The question is not “Are you better off than you were four years ago.” It’s “Whose life have you made better in the last four years?” If the answer is NO ONE’s, then it doesn’t matter WHO the President is!

Memphis pastor and outgoing Memphis-Shelby County school board member Kenneth Whalum, offering a reminder of what matters most amid this election season — especially for school reformers.

We had 14,000 school boards in this country making the decisions for a long time and that is why we ended up where we ended up… We should not say, well, that kids in Jackson, Miss., should be held accountable to different learning standards to the kids in Beverley Hills to the kids in Worcester, Mass. These children are not going to be competing for jobs against each other. They’re going to be competing for jobs against kids in India and China, and we’re going to have to have a sense of how each of these kids is doing.

Michelle Rhee, explaining why the myth of local control that has helped foster the nation’s education crisis, needs to be tossed into history’s ashbin.

So apparently the straw-man argument generator in the [New York Times] headline writer’s head told him or her that a few charter schools would cure-all of Harlem’s problems. I doubt that anyone else did. Reading the actual story leads one to the conclusion that while there have been difficulties and growing pains, Harlem’s experience with charter schools has been quite positive. The most serious problem pointed to in the article, in fact, is the need for more charter schools…
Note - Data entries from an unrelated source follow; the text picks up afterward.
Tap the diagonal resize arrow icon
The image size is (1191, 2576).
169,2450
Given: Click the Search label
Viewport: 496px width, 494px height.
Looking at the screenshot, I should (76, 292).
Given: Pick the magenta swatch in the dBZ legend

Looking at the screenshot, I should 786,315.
Did the [reform efforts under New York City Mayor Michael Bloomberg and his chancellors, including Joel Klein] cure all of the education problems of Harlem? Certainly not. They strangely also failed to cure cancer, restore sight to the blind nor erased the painful memory of having shelled out money to see Indiana Jones and the Kingdom of the Crystal Skulls. They have however seen hard fought gains for disadvantaged students. Rather than wringing their hands, the New York Times should be calling for the logical next steps in reform.
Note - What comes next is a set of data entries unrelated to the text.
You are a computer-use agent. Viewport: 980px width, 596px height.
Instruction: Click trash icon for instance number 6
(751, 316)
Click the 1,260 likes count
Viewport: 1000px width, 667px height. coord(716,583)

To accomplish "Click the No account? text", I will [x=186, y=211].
George W. Bush Institute’s Matthew Ladner, noting how a recent article on charter schools (and data on the success of New York City’s school reform efforts) points to the need for expanding choice and Parent Power.

Perhaps it was coincidence, but New York City seems to have gotten the message of the Civil Rights Project (CRP) about discipline and has revised its student code of conduct to help keep kids in school… This is great news, but try to find that in the code of conduct, officially titled… which is an eye-popping twenty-nine pages of small print… I must admit to being old school and focusing on the section called “Prohibited Weapons.” Were there some weapons that weren’t prohibited? Alas, no—the list is as comprehensive an itemization of mayhem as you can find, featuring air guns, spring guns (“or other instrument or weapon in which the propelling force is a spring or air, and any weapon in which any loaded or blank cartridge may be used”), daggers, stilettos, dirks, razors, both sling shots and slung shots, kung fu stars, nunchucks and shirkens—and, of course, your garden variety explosives…
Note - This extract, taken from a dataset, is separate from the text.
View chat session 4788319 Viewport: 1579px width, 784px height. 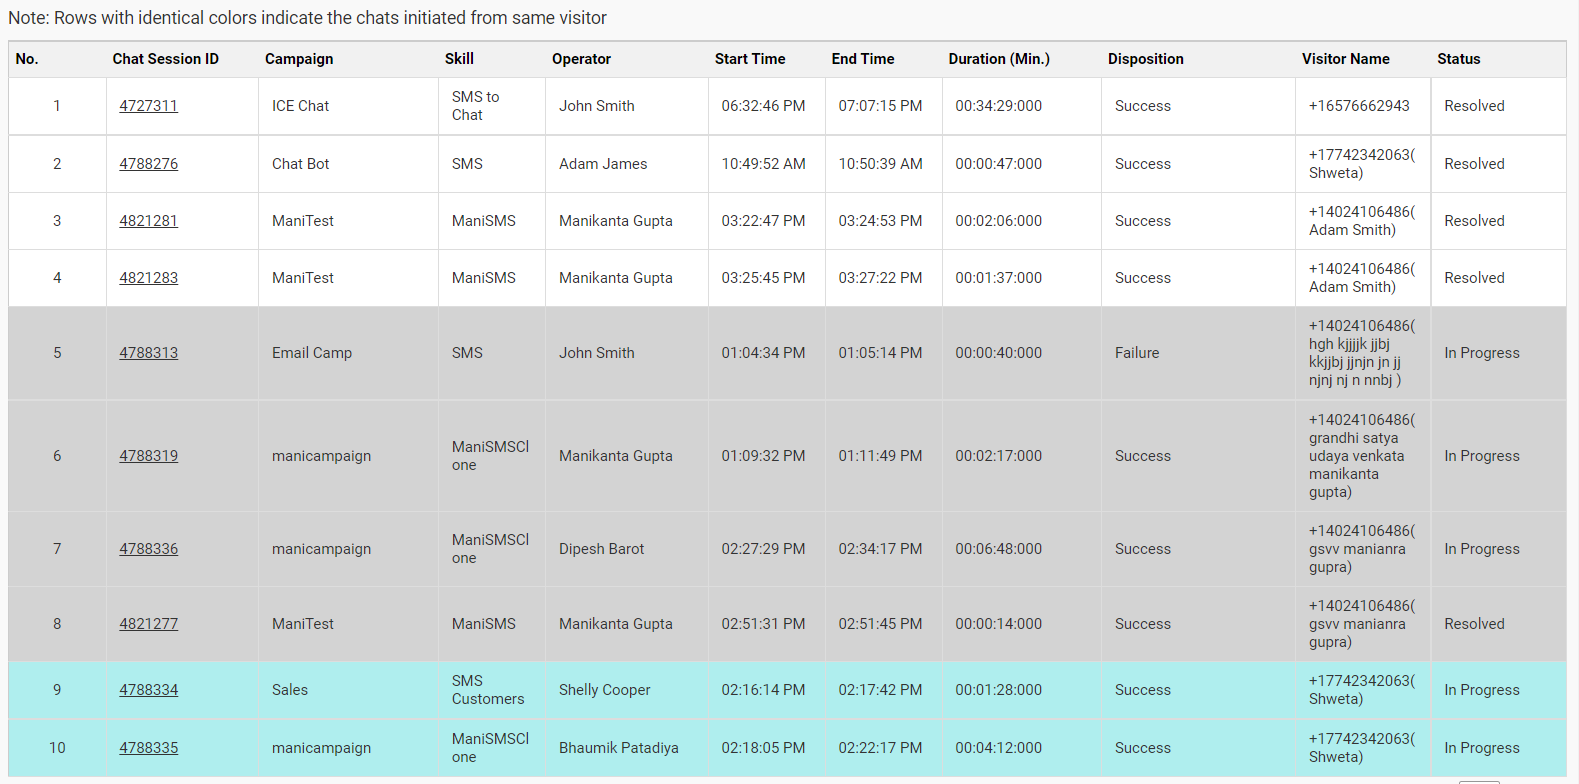coord(148,456)
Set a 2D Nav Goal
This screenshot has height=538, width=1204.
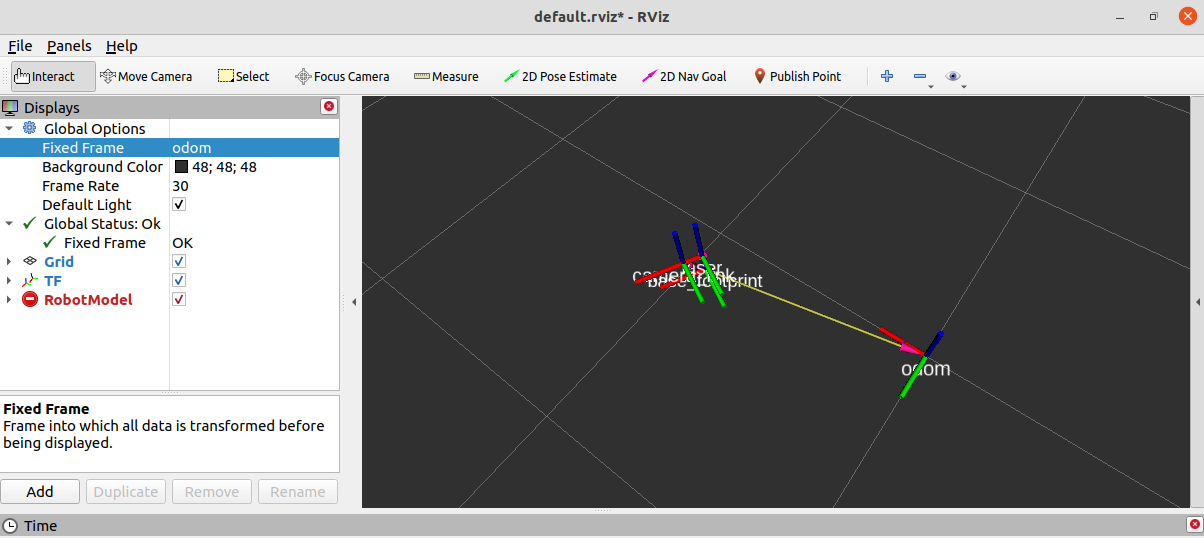click(x=684, y=76)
They mean well. But these types of documents, mind-numbing in their detail, tend to be self-defeating. For one thing, you’d have to be a constitutional lawyer to interpret them (though we could be minting them with these codes, since, in my experience, kids are pretty savvy about the fine print); secondly, you’d need twice as many cops as there are students to enforce the rules in anything approximating a fair and consistent manner… In the end these codes of conduct tend to be colossal wastes of administrative and instructional time and money, in record-keeping alone. But the sheer opaqueness of it all—and the level of detail actually contributes to the ambiguity (dare I say `arbitrary and capricious’?) of the thing—helps explain the results of the Civil Rights Project and National Education Policy Center’s recent reports  suggesting that African-American students were more apt to be suspended from school than their white counterparts. Student suspensions, concluded the latter “are significantly influenced by factors other than student misbehavior.”…

It would be simplistic to suggest that you toss the code out and invoke the other meaning of the word discipline—a subject or field of activity, e.g. an academic subject—and start giving out more homework! But we might do well to aim in that direction.

Thomas B. Fordham Institute’s Peter Meyer, demonstrating one culprit for the overuse of suspensions and expulsions that lead to kids being put on the path to economic and social despair.

We should not think of schools as garrisons protecting us from enemies, nor as industries generating human capital. Rather, higher education’s highest purpose is to give all citizens the opportunity to find “large and human significance” in their lives and work.

Wesleyan University President Michael S. Roth, explaining why “learning is freedom” and the importance of providing all kids with strong, comprehensive college-preparatory curricula.